One White Teacher's Challenge to Himself and White Brothers and Sisters
Post by SEED summer staff member Dan Cohen, English teacher and department head at Oak Park and River Forest High School in Illinois.
Learning of the lack of indictments of White police officers in the killing of unarmed Black men and women, my anger and frustration erupted at the racist systems and institutions. I was ready to act. Yet I quickly stopped and reminded myself that I, as a White male, am part of those structures. I am not immune. Therefore if I want justice and I want to dismantle those systems, I need to start with myself and do my own work and interrupt the racist default patterns that live inside me. With loving accountability I invite and challenge my White brothers and sisters to join me. This is our work.
To my White brothers and sisters: Let us sit in the pain.
I am angry, and I am not surprised. I am not surprised at the recent violence perpetrated onto Black men because I know the history of this country, and I know there has never been sanctuary for Black lives in White America. More than that — the real reason I am not surprised is that as a White male I learned the same biases and beliefs that fueled these violent, tragic racialized murders. I learned that Black lives mattered less. Therefore when a White officer kills a Black man I know deep inside of my White skin what led to the killing.

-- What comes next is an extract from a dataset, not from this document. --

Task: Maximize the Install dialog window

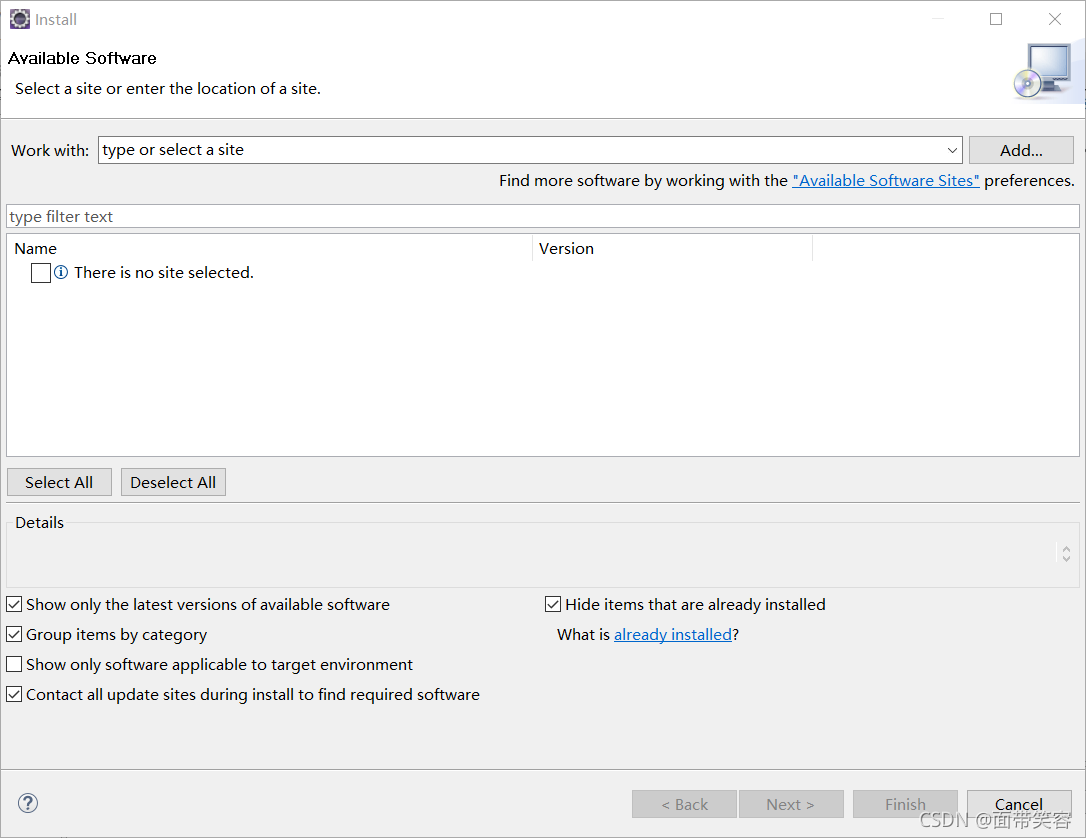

The justice system and our educational system are not broken. Those systems are producing the exact results they were designed to produce. They were not designed to serve black men and women. They were designed to serve and protect me and people that look like me. The system has taught me to fear black men and then create structures and institutions to dehumanize and demonize them. It is this pathology that Francie Kendall names when she said: "That White people could go to church in the morning and then go to a lynching in the afternoon and not ever think that those two things were in conflict."
I have walked around my whole life with a recording playing in my head that says Black men are dangerous, that Black men are committing more crimes because they are more violent, that Black families don’t care about education, etc. I don’t consciously believe these messages, but they have lived inside of me. These messages take up space precisely because the system has worked growing up as White male in America. We have all been socialized in this mess. I have another recording in my head that plays a different story. It is a story that has emerged in the last 25 years of my life learning and working for justice. That recording says that Black men are not dangerous. They are loving and kind and gentle. They are fathers, brothers, sons and lovers. They are smart and funny and beautiful and compassionate. They are humble and spiritual and creative. This list goes on. But if I am totally honest with myself, I know that those statements are not my default. The other recording is my default; it is my reflex; it is what Michelle Alexander calls the Zimmerman mindset. That is how the system worked to protect me and damage me while contributing to the destruction of Black lives in America.
I challenge my White brothers and sisters to sit in the pain with me and feel the damage and destruction. Let’s leave our heads and journey into our hearts and work together to heal. This is our work. Before we get up and assert our privilege, or try to fix things, or name our White crimes or embrace and defend our good intentions — before those habits take over — feel the individual and collective pain. Listen to it. At this moment we must sit in the pain and feel it because it is our White hearts that are diseased; it is our White hearts that have dehumanized Black lives for centuries while fracturing ourselves and our country.